* WHAT TO DO
Arrange the records below as a Markdown table with the columns Row and Line, numbering each row and leaving out blank lines. Begin at the line containing "has height=475, width=555." and stop after the line containing "This screenshot has width=1200, height=901.".

* INFORMATION
((

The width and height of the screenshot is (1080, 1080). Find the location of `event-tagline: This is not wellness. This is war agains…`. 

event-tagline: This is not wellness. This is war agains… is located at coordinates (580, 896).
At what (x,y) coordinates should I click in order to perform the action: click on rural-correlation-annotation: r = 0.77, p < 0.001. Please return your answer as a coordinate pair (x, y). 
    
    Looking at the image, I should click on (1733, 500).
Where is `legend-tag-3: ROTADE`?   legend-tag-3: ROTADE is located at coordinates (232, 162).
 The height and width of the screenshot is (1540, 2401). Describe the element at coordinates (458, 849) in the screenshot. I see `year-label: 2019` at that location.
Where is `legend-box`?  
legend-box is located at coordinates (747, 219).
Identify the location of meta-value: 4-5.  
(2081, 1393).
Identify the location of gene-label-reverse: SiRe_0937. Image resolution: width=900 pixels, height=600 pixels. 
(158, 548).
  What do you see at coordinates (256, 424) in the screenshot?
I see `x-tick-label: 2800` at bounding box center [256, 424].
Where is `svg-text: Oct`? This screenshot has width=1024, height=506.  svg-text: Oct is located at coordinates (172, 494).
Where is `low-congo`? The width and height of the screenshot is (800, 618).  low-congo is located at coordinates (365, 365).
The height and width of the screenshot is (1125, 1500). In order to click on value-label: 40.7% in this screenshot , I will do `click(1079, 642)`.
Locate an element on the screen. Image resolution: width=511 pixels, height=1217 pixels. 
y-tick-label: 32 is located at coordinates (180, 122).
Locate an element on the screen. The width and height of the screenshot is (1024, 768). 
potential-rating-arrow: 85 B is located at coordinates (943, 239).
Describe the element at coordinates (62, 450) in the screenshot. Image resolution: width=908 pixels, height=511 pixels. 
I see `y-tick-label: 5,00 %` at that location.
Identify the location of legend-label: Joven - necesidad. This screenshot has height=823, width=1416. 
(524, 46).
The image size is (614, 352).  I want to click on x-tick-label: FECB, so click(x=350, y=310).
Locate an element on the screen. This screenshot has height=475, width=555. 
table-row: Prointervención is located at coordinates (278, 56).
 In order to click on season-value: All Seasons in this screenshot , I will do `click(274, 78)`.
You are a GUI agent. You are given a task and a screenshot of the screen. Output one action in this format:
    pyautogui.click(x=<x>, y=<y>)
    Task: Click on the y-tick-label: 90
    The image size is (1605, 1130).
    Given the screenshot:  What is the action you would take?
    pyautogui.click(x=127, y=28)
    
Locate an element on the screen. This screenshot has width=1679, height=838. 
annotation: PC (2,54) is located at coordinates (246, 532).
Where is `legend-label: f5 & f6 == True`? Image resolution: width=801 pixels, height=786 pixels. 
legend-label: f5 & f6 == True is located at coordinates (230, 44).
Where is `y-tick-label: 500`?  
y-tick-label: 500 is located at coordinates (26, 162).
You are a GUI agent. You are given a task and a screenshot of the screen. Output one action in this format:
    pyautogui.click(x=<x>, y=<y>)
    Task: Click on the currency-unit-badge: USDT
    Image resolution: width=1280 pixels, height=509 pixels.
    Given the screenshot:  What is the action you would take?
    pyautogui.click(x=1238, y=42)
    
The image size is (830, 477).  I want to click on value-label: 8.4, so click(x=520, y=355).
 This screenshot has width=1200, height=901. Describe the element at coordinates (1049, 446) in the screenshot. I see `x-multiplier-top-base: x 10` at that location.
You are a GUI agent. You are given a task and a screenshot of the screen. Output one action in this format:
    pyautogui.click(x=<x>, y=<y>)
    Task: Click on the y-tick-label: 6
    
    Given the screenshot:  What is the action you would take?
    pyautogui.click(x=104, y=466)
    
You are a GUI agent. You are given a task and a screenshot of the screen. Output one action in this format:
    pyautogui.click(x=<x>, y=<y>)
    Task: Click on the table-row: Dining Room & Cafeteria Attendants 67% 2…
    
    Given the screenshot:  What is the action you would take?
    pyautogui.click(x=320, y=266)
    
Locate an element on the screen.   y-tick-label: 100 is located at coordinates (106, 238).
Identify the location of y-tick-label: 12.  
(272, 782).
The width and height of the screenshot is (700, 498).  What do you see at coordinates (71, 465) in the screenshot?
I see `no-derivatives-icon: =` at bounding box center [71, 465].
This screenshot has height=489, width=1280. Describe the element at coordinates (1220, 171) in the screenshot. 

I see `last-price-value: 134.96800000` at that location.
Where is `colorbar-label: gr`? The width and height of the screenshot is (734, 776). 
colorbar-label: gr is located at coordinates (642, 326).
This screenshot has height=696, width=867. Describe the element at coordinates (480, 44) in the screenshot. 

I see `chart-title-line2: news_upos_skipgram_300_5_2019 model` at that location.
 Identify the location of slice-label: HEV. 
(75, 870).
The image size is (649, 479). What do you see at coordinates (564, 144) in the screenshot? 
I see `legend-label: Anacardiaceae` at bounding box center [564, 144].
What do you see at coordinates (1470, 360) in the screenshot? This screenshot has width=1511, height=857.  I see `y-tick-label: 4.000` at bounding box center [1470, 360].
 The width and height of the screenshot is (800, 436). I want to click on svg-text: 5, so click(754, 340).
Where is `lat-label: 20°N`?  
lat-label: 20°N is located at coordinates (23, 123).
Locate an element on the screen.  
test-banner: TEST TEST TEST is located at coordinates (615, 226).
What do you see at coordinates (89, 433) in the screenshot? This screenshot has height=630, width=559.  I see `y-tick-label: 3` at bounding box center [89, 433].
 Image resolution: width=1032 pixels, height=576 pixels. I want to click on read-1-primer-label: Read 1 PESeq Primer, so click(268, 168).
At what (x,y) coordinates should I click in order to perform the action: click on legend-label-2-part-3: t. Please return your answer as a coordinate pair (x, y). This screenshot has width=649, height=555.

))

* TASK RESPONSE
| Row | Line |
|---|---|
| 1 | Locate an element on the screen. This screenshot has height=475, width=555.  |
| 2 | table-row: Prointervención is located at coordinates (278, 56). |
| 3 |  In order to click on season-value: All Seasons in this screenshot , I will do `click(274, 78)`. |
| 4 | You are a GUI agent. You are given a task and a screenshot of the screen. Output one action in this format: |
| 5 |     pyautogui.click(x=<x>, y=<y>) |
| 6 |     Task: Click on the y-tick-label: 90 |
| 7 |     The image size is (1605, 1130). |
| 8 |     Given the screenshot:  What is the action you would take? |
| 9 |     pyautogui.click(x=127, y=28) |
| 10 | Locate an element on the screen. This screenshot has width=1679, height=838.  |
| 11 | annotation: PC (2,54) is located at coordinates (246, 532). |
| 12 | Where is `legend-label: f5 & f6 == True`? Image resolution: width=801 pixels, height=786 pixels.  |
| 13 | legend-label: f5 & f6 == True is located at coordinates (230, 44). |
| 14 | Where is `y-tick-label: 500`?   |
| 15 | y-tick-label: 500 is located at coordinates (26, 162). |
| 16 | You are a GUI agent. You are given a task and a screenshot of the screen. Output one action in this format: |
| 17 |     pyautogui.click(x=<x>, y=<y>) |
| 18 |     Task: Click on the currency-unit-badge: USDT |
| 19 |     Image resolution: width=1280 pixels, height=509 pixels. |
| 20 |     Given the screenshot:  What is the action you would take? |
| 21 |     pyautogui.click(x=1238, y=42) |
| 22 | The image size is (830, 477).  I want to click on value-label: 8.4, so click(x=520, y=355). |
| 23 |  This screenshot has width=1200, height=901. Describe the element at coordinates (1049, 446) in the screenshot. I see `x-multiplier-top-base: x 10` at that location. |